E. Leo Milonas, a New York lawyer and former judge, and a seasonal Vineyard visitor to Menemsha, Chilmark and West Tisbury since the 1970s, died of heart failure at his home in Riverdale, N.Y. on Jan. 2. He was 87.

When, at 36, he was appointed to New York City’s Criminal Court, he was the youngest person ever to have been appointed a judge in New York City. He retired from being a judge in a State Appeals Court in 1998, after having made his mark on the city’s judicial system.

He was born on Oct 23, 1936 in New York City, a son of William and Catherine Skoulikas Milonas. He largely spoke Greek until kindergarten. In his school days, he showed what would be a lifelong interest in music and was in charge of the public school garden, where he developed an interest in roses. In high school, he was a softball player. Later, in college, he was on the wrestling team.

His father, after having helped to lay the tracks for the Union Pacific Railroad after his arrival in the United States from a mountain village in Greece, had moved to New York City and opened a luncheonette in Harlem. The Milonas family was marginal economically and Leo proudly worked there weekends as a boy.

He graduated from George Washington High School in Washington Heights and then entered City College of New York. After earning a bachelor’s degree, he went to Brooklyn Law School and received a law degree in 1960.

He was at a bus stop in Harlem when he met Helen Gannanos, a student at Barnard College who was also the child of Greek immigrants. They would always remember, with amuseument, that they met in front of a chicken slaughterhouse. Leo invied her for a drink, the first of many. They were married on July 31, 1960 and Helen became his wife of 63 years.

Leo practiced law until his appointment as a criminal court judge in 1972. He went on to be a supervising judge of the Bronx County Criminal Court and the Manhattan Criminal Court. In 1978 he was elected Supreme Court Justice.

He next became deputy chief administrator of the New York City courts and then oversaw 450 judges as chief administrative judge. He returned to the appellate division in 1993. He retired as a judge in 1998 and joined the law firm of Pillsbury Winthrop Shaw Pittman until retiring, ostensibly, last year but actually continuing to practice until he died.

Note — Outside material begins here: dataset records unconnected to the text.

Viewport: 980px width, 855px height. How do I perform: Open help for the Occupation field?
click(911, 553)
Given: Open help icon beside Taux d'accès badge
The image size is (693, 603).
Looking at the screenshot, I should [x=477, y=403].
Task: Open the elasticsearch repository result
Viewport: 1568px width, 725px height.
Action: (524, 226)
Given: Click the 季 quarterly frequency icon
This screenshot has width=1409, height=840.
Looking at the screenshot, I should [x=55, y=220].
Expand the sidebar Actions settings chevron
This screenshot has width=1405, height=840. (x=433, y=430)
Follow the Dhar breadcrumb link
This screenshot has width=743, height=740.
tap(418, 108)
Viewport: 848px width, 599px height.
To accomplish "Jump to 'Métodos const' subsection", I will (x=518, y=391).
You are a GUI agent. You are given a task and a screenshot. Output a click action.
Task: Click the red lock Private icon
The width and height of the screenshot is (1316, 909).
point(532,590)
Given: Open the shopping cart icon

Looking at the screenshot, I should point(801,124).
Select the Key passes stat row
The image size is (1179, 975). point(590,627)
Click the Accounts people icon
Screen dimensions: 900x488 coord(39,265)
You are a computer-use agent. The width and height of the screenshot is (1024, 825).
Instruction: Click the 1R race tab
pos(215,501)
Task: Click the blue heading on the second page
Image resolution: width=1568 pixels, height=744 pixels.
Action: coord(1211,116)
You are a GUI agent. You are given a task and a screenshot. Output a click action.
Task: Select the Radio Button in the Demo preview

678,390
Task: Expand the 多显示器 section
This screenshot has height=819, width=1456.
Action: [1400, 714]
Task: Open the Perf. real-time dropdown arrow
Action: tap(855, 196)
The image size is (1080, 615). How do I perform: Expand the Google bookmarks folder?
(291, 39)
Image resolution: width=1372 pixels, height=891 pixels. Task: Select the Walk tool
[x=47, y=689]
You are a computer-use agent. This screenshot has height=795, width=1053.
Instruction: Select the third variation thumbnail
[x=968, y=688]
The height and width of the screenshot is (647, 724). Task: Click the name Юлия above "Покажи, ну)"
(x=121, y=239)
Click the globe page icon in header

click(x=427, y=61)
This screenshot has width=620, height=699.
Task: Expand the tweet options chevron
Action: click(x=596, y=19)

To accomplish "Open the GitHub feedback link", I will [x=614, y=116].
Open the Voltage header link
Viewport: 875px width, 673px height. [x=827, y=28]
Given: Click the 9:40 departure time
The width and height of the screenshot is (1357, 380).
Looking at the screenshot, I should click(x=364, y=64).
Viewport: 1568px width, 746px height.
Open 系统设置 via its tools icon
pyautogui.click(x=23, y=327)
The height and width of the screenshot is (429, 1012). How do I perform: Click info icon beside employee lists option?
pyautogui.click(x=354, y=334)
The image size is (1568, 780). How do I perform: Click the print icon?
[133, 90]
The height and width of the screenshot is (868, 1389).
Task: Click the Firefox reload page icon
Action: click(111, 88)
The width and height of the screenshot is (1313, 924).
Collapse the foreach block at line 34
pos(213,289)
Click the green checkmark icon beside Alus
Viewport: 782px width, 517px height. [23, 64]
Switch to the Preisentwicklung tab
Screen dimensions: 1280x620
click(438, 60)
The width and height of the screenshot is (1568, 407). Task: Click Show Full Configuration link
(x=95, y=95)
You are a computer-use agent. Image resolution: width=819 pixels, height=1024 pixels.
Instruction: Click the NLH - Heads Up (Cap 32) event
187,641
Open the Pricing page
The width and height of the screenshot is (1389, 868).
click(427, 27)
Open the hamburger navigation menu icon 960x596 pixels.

During his days in court, he became known for his vigorous outcries against prisons, which he called “graduate school for crime.” He even suggested that prisons should be in neighborhoods where prisoners could be close to their families and might have jobs by day and spend only nights in prisons. As a judge, he vigorously fought for the selection of judges based on qualifications, not for political reasons.

As president of the New York Bar Association from 2002 to 2004, he was a passionate defender of the rule of law and due process when both were being endangered after Sept. 11.

The Milonas family first learned of the Vineyard from the late New York City district attorney Robert Morgenthau. On the family’s first visit, they rented a glass house in Menemsha. There were Chilmark summer visits until they discovered West Tisbury. On Music street, they rented the house of the late Jane Brehm. Her grandson Allen Whiting was a fledgling artist and the Milonases often watched him at work in the carriage house behind his grandmother’s.

But then they discovered Pond View Farm, where the late West Tisbury police chief George Manter had a house with a barn for rent. It was ideal. Their daughters Olivia and Alexandra were teenage “barn rats,” doing odd jobs. There, Leo could forget the problems of New York City as he watched the mist settle over Tisbury Great Pond in the evenings and the sun rising in the morning.

The family entertained friends and relations with outdoor cookouts that included fresh steamers as well as inviting Greek dishes. Illustrious guests might be in attendance, along with quacking and attacking Manter ducks.

They went on expeditions to Quansoo. From there, Leo took morning walks or runs to Lucy Vincent Beach. There were frequent fishing expeditions with Bob Morgenthau in his boat, and evenings of fishing off the Menemsha jetty.

On rainy summer evenings, there might be an old Hitchcock movie to see at the Grange Hall, where the judge and his family would arrive with their home-popped popcorn and beach chairs so they could watch from outside.

For a brief moment the Milonases considered buying an old house in Edgartown and having it moved to West Tisbury. In the end, it wasn’t possible and all agreed that Pond View Farm was just the right place for them.

Leo is survived by his wife, Helen, a psychotherapist, of Riverdale, N.Y.; daughters Alexandra Milonas, a psychotherapist, of Brooklyn and Olivia Milonas, a law professor, of Providence, R.I.; grandsons William Milonas-Milligan and Nicholas Milonas-Milligan of Providence; and his son in law, Dr. Benjamin Milligan of Providence, R.I.